L’intervention de ces éclats rouges peut sur certains tableaux se révéler très intrusive : des panneaux verticaux apparaissent de part et d’autre du point de vue central, à la manière de coulisses de théâtre. Parfois, un encadrement rouge se promène et occupe une position assez centrale, des parois rouges de plus en plus évidés cadrent le regard. Pascal Poirot dit vouloir rappeler ces décors de théâtre où l’on mettait en scène, après 1871, la ligne bleue des Vosges dans les salles parisiennes : fond de scène avec décor de Vosges ou de forêt vosgienne, coulisses ou panneaux latéraux avec arbres… On trouvait ces mêmes dispositifs dans des théâtres de papier de l’époque, sinon sur des scènes plus provinciales et rurales encore assez récemment…

On voit combien les tableaux de la Montagne sont recomposés. On n’oubliera pas non plus que Pascal Poirot a visité naguère les sites protégés de la Rain Forest australienne : il y circulait sur des passerelles qui étaient destinés à protéger au maximum la flore et jusqu’à la micro-faune de ces réserves naturelles. Ce souci de protection, l’artiste le transplante an quelque sorte, par ses tableaux, dans la Montagne vosgienne et sur les sites archéologiques de celle-ci.

Dans un catalogue sur le travail en cours de Pascal Poirot en 1998, Daniel Payot avait fait, avec pertinence et finesse, un parallèle entre des petits formats de Pascal Poirot (petites séries Architectures, appelées Inventaires) et les Imprese, vignettes de la Renaissance italienne ; il avait évoqué également les allégories et les emblèmes. Les tableaux récents de la Montagne ne sont pas sans faire penser à certains emblèmes baroques, de la seconde moitié du XVIIe s. augsbourgeois, notamment, cependant sans qu’il y ait un lien direct. Beaucoup de ces livres d’emblèmes, essentiellement religieux, nous font connaître des petites vues assez classiques de Vanités où fleurissent – dans tous les sens du terme – les crânes et où se multiplient des symboles appuyés, comme les livres, les cœurs, etc. Il s’y trouve beaucoup d’emblèmes directifs, sinon péremptoires : le doigt de Dieu apparaît autoritaire depuis le haut des nuées, ailleurs les sentences précisent « Tu ne liras qu’un seul Livre ! », etc. A intervalle régulier, on rencontre au milieu de ces séries, des paysages tout simples, sans leçon trop appuyée, à peine avec une évocation biblique : les dessinateurs et graveurs (par exemple, Georg Strauch et Melchior Küsell) représentaient alors des paysages génériques, composés de montagnes, de forêts, de champs, comprenant éventuellement quelque monument type, comme une église ou un château. Ils se sont fait plaisir, ont laissé libre cours à une virtuosité certaine et ont laissé courir crayon, puis burin : les hachures sont multipliées en résilles variées, elles gonflent les rondeurs des nuages qui débordent dans les encadrements, elles font vibrer l’arrière-plan de montagne, les feuillages des arbres dont les troncs sont nervurés et les champs sont comme labourés par le burin. Il faut reconnaître, là, la célébration de la création, la notation des variations saisonnières, de la course du temps et probablement le constat de la vanité de la durée et de la trace des hommes.

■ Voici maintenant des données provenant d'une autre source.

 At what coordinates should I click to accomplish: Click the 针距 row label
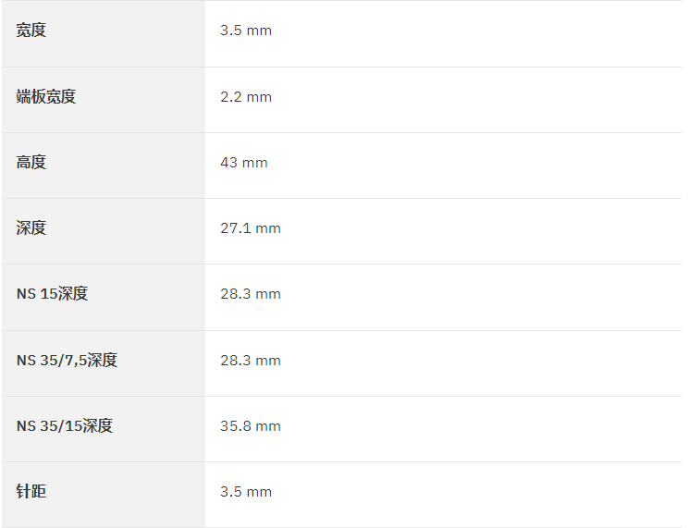point(31,492)
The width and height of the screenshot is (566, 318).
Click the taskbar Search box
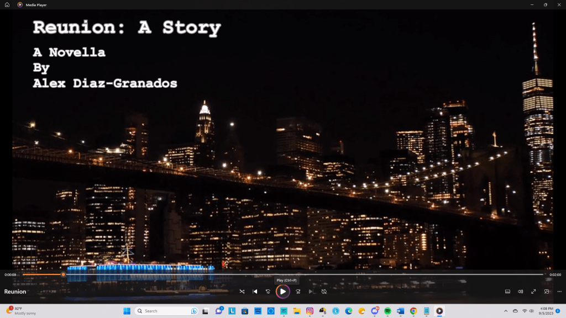166,311
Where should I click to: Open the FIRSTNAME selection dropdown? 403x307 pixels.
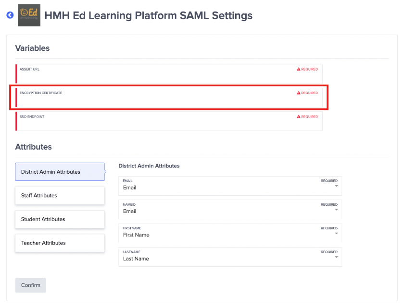pos(335,234)
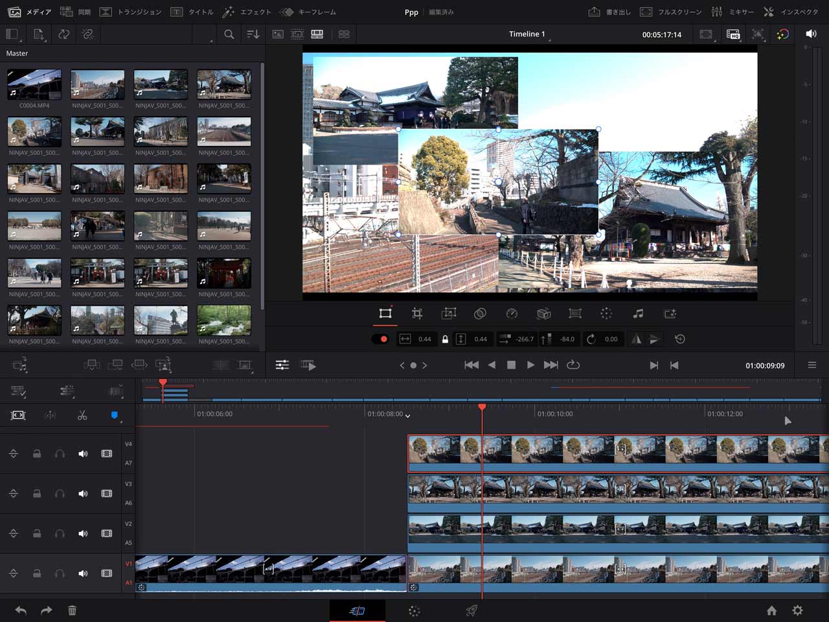
Task: Toggle the zoom aspect lock icon
Action: pos(445,339)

Pascal Poirot se situerait dans ce dernier registre, celui du plaisir de peindre et de la célébration de la nature. Il a le souci de la conservation et de la préservation de la nature. Pascal nous dit d’abord son attachement vital et essentiel à la Montagne (et à la Forêt) ; en rappelant quelques traces de leur passage, il rappelle le séjour transitoire des hommes. Avec ses tableaux, il élève des ex-voto à la Montagne pour lui-même et les autres.